The Photovoltaic Radiofrequency Antenna Module Flight Experiment (PRAM-FX) represents the first orbital test of such a sci-fi technology since the 19th century — solar satellite power. Build a big solar array in orbit, the idea goes, and it could collect enough sunlight (unfiltered by atmospheric effects or clouds,) to generate a powerful beam of microwaves. A collection station on Earth would then convert that beam into useful power. Launch any satellite into a high enough orbit and it will receive a near-constant stream of sunlight, with only brief passes through the Earth’s shadow. A whole constellation of solar arrays might offer uninterrupted 24/7 power.

“The idea got a lot of attention, and sort of came into its own in the late 60s, early 70s, when there became an imperative to explore energy sources other than fossil fuels ,” when fossil fuel supplies became unstable and prices skyrocketed, said Paul Jaffe, a civilian electronics engineer at the U.S. Naval Research Laboratory (NRL) and leader of the NRL’s beamed energy research.

Related: The X-37B space plane: 6 surprising facts

That research tapered off as fuel prices dropped, Jaffe said. But in 2007, the Department of Defense picked up the baton. A satellite beam is a much safer and more efficient way of getting power to an overseas military base than convoys of fuel trucks, he said. Those trucks, stuffed with combustible fuel, can be attacked and destroyed, risking the lives of their drivers and guards. But a microwave beam passes invisibly through the atmosphere unguarded. You can’t shoot at it.

With time, the beams might also power military drones, like the ones now used for spying and killing overseas. Powered by a microwave beam, the drones could buzz endlessly overhead without ever having to land to refuel. (Even further down the road, of course, there might be civilian applications for the technology.)

So far, PRAM-FX can’t do any of that. But it offers the NRL team a first chance to test a key component of a solar power satellite in the environment where it would eventually function.

**Extracted data:**
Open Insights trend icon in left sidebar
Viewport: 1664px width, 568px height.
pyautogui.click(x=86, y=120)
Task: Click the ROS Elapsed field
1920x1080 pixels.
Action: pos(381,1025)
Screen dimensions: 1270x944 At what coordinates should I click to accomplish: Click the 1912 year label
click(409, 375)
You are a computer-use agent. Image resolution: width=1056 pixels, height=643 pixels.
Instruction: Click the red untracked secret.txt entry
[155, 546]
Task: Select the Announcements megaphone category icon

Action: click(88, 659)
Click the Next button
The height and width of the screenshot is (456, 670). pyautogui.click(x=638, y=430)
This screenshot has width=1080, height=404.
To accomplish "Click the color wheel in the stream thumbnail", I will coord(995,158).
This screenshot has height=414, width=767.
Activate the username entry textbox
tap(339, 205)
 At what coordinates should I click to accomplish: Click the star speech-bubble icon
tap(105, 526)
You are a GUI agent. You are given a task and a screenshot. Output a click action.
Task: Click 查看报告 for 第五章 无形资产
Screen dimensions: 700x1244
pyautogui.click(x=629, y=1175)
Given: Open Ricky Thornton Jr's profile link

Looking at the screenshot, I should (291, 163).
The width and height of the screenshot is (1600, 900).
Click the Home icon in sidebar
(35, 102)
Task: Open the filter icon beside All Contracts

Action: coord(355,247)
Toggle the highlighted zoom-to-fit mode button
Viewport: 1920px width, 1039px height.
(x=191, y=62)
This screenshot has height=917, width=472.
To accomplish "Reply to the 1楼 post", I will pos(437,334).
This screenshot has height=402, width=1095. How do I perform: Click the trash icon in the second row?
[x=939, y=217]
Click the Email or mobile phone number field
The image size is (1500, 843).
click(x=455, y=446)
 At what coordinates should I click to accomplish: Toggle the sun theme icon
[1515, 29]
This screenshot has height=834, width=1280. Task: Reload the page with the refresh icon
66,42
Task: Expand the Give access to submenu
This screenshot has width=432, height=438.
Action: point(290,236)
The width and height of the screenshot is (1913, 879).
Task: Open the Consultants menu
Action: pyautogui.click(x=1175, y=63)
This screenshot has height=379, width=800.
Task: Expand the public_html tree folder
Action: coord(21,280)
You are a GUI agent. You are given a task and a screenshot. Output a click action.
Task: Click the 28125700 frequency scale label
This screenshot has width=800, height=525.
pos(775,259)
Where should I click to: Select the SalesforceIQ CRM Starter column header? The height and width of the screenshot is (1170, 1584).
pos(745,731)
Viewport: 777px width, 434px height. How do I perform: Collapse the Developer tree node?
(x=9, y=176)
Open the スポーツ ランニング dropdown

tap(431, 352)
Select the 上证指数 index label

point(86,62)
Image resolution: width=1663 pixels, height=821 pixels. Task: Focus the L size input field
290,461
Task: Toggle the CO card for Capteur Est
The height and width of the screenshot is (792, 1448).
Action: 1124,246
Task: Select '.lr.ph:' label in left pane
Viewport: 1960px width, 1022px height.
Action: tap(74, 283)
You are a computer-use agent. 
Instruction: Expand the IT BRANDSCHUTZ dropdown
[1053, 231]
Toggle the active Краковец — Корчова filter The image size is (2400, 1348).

**Problem to solve:** List every year or period of time named in the article on space-based solar power. Answer from the article on space-based solar power alone, not from the data.

**Full output:** The 19th century, the late 60s, the early 70s, and 2007.